__Assigned task 1__. In the book review, please swap "furniture" for "decorations" and give the passage from "Knowing that children" to "take them seriously." with that change.
__Assigned task 2__. According to the book review, how old is Smokey?

__Page excerpt__.
A Wounded Deer Leaps Highest
In prose drenched with awe, Charlie J. Stephens’s tender novel A Wounded Deer Leaps Highest takes a child’s perspective on the pains of being poor in rural Oregon.
For eight-year-old Smokey, poverty is part of the landscape, just like the hazardous mushroom canning factory and the migrant tent camp outside town. Smokey’s mother, loving but elusive, copes by welcoming abusive boyfriends into their home, leaving Smokey straining to be noticed. Both mother and child are hungry for affection; neither is quite able to fill the other’s need.
Smokey’s loneliness is magnified by the fact that they are biracial and blooming into queerness. Strangers struggle to gender them. Bullies, including adults, notice their difference and punish it. For Smokey, masculinity is a funhouse mirror. They grapple with the perceived dissonance of both fearing men and wanting to become one. It’s a low background hum that colors their life, as do the ghosts of sexual assault and intergenerational trauma.
Claustrophobic interiors (Smokey’s “bedroom” is a closet) contrast with the lush wilderness that, like safety, is often just out of reach. Smokey takes comfort in the borderlands of these frontiers and finds refuge in nonhuman features—in a backyard fig tree, in a family of raccoons.
For all the cruelty Smokey witnesses, empathy, too, thumps through the lines. Characters are extended grace even as they make mistakes. Beauty is noticed and remarked upon. There is value in this painful landscape for those patient enough to see it: “Sit still for longer than you think you’re capable and this old world will present itself to you.”
Knowing that children like Smokey are cast as furniture in the house of adult desires, immobile and without needs, the novel A Wounded Deer Leaps Highest begs us to take them seriously.

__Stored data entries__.
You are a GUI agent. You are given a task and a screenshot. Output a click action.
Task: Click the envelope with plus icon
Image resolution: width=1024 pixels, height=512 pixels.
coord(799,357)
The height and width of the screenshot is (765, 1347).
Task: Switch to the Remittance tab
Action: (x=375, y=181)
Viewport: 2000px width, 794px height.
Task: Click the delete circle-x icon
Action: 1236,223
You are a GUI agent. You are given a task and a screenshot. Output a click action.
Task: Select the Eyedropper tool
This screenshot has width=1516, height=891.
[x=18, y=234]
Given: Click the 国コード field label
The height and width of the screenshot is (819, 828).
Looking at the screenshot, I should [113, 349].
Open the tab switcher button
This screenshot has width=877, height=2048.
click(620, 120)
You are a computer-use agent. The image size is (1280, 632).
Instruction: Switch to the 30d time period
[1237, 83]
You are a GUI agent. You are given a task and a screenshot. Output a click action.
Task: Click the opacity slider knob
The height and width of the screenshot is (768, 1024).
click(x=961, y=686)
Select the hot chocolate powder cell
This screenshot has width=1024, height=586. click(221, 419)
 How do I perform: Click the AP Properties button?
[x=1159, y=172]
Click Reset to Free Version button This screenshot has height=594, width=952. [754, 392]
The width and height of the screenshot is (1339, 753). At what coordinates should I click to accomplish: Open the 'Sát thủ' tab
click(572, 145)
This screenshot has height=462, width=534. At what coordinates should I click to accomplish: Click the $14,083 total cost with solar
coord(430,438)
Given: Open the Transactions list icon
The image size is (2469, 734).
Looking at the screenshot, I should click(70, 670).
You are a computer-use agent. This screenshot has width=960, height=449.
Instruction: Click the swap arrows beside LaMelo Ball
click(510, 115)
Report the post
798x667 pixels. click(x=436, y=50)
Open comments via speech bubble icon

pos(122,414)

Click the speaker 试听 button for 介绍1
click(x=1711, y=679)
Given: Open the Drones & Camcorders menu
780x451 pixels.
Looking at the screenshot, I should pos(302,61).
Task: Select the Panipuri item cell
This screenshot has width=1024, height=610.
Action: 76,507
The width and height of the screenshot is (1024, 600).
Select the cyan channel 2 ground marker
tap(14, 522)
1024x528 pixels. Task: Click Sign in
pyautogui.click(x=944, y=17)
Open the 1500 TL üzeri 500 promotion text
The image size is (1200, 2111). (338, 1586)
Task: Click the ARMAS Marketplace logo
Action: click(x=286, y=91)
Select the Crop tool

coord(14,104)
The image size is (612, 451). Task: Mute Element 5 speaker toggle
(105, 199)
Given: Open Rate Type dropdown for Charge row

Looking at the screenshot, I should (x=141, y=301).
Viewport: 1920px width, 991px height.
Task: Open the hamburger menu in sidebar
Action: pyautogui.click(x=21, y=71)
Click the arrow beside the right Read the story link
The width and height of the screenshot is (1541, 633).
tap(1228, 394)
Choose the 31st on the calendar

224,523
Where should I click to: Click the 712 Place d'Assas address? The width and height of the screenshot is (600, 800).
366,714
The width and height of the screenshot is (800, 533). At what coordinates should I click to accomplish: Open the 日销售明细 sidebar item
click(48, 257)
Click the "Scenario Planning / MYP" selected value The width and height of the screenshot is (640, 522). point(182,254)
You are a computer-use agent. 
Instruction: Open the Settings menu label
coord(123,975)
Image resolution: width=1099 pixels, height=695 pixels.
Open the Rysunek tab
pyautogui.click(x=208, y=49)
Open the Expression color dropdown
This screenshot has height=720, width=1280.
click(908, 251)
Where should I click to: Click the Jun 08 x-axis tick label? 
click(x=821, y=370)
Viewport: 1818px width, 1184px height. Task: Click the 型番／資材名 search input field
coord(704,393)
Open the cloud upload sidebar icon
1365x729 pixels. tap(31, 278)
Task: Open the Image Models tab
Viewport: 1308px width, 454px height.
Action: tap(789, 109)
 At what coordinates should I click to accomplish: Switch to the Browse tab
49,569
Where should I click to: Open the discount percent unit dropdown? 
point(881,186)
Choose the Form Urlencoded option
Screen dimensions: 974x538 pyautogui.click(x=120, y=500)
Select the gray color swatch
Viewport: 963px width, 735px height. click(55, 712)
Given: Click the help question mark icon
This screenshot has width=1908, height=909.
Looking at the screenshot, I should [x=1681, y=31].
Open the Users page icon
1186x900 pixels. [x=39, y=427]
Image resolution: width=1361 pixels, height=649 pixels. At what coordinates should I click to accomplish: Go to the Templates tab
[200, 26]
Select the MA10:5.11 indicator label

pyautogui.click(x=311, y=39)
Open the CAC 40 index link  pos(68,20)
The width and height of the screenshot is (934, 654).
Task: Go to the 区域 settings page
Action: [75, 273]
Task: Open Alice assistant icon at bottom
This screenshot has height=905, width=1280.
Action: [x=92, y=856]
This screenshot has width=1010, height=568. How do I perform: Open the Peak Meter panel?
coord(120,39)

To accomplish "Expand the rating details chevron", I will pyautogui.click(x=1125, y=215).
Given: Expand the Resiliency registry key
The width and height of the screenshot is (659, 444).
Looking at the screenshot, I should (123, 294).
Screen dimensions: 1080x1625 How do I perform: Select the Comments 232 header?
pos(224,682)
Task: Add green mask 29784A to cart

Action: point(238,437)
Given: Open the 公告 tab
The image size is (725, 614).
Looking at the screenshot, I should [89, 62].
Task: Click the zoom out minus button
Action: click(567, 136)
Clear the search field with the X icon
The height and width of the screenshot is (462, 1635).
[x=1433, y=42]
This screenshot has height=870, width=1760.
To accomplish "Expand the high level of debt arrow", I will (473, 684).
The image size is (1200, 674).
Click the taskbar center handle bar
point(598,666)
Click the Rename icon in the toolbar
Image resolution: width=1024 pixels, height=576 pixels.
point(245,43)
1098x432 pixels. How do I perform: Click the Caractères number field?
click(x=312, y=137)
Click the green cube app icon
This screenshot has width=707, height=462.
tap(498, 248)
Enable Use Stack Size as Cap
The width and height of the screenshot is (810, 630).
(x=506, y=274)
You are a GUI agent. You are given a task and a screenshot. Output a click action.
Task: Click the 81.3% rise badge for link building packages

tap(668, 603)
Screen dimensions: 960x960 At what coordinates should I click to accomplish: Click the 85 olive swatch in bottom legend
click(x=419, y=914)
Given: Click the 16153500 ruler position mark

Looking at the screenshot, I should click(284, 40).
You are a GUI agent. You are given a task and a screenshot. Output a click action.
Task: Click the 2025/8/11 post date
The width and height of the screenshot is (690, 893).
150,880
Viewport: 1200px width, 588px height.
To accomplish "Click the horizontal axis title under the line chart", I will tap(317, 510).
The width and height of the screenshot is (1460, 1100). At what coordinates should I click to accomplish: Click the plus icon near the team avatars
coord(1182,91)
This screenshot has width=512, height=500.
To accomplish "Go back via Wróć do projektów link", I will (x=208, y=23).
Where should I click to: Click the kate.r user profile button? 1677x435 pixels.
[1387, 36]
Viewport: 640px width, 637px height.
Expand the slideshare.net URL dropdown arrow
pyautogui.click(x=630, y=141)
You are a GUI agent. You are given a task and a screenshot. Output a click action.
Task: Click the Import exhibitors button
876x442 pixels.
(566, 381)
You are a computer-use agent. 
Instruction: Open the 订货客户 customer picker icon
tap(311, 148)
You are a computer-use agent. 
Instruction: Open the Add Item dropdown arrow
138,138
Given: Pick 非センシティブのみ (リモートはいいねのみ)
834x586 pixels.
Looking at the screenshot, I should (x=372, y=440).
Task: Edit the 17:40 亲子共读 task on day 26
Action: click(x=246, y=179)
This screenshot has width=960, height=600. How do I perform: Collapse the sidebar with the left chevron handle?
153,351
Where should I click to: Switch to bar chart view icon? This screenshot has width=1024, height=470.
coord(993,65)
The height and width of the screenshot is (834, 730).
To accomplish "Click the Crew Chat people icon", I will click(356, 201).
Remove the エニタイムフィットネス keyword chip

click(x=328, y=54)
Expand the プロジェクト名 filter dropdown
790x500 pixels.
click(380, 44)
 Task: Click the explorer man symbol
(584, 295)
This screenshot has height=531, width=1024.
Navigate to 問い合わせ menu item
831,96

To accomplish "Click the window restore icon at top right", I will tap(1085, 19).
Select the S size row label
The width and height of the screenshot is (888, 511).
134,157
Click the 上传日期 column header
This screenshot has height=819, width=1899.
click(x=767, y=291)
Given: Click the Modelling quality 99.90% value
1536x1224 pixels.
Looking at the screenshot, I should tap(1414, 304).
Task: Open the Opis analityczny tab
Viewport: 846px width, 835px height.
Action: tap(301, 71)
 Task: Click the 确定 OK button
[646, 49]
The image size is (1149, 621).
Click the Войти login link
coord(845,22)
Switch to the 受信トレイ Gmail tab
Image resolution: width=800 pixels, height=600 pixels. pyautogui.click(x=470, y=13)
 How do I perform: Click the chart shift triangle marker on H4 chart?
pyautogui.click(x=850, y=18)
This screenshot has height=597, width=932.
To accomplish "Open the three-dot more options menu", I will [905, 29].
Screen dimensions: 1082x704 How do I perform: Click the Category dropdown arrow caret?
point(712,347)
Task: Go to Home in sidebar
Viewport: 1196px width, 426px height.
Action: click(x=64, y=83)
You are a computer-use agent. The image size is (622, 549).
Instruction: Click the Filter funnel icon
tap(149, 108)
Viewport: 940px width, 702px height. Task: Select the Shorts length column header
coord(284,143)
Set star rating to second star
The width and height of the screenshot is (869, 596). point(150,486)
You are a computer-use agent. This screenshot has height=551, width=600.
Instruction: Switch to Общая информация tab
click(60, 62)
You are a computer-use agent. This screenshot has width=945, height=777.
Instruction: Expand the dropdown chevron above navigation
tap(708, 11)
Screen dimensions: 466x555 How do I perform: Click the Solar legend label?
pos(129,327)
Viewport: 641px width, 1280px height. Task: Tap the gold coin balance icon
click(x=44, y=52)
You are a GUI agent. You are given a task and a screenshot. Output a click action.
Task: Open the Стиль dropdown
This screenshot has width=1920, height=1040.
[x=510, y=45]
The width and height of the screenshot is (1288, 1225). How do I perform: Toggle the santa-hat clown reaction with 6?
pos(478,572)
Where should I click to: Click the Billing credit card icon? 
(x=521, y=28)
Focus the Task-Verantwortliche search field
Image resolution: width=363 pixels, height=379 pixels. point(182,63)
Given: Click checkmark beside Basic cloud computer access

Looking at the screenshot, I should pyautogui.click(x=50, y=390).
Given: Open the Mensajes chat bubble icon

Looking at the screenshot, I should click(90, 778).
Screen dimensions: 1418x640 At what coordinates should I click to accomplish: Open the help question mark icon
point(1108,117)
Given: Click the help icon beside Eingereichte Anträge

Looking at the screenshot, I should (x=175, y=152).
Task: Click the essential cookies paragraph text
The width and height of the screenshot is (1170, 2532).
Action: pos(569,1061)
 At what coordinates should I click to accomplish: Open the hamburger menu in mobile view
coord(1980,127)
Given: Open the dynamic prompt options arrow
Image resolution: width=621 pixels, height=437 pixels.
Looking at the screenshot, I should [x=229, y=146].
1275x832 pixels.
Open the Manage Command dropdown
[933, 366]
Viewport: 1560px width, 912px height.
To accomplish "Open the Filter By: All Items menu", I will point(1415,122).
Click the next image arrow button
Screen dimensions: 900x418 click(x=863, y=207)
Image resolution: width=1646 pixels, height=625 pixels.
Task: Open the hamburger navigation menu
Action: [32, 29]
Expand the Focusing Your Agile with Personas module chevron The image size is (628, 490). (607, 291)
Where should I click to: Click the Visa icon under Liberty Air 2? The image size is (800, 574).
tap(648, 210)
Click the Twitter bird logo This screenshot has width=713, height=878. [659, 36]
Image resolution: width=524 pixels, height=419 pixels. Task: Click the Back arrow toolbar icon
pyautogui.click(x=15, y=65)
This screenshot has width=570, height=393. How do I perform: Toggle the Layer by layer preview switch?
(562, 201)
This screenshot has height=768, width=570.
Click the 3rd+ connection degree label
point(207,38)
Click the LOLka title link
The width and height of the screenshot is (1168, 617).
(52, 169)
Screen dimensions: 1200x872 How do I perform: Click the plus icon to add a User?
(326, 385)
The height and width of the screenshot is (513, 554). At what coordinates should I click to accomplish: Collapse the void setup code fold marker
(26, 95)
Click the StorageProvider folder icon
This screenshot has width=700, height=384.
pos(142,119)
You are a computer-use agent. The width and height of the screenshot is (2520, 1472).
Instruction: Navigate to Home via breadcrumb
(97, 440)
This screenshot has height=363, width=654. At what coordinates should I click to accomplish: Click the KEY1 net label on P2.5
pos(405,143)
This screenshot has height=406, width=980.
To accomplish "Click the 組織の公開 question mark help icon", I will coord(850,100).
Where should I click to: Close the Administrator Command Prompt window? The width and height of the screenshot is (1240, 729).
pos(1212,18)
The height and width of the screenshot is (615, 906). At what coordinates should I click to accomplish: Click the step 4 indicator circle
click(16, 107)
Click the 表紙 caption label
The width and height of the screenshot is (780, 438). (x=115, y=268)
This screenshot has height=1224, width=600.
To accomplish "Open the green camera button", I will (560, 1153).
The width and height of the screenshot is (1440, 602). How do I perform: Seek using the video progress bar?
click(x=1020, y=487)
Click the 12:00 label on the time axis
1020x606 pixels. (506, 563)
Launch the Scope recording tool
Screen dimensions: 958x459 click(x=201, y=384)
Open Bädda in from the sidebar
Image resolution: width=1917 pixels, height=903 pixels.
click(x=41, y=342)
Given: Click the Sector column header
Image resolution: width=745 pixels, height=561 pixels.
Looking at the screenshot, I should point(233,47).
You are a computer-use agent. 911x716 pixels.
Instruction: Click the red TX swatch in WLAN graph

__Solution 1__.
Knowing that children like Smokey are cast as decorations in the house of adult desires, immobile and without needs, the novel A Wounded Deer Leaps Highest begs us to take them seriously.

__Solution 2__. Eight years old.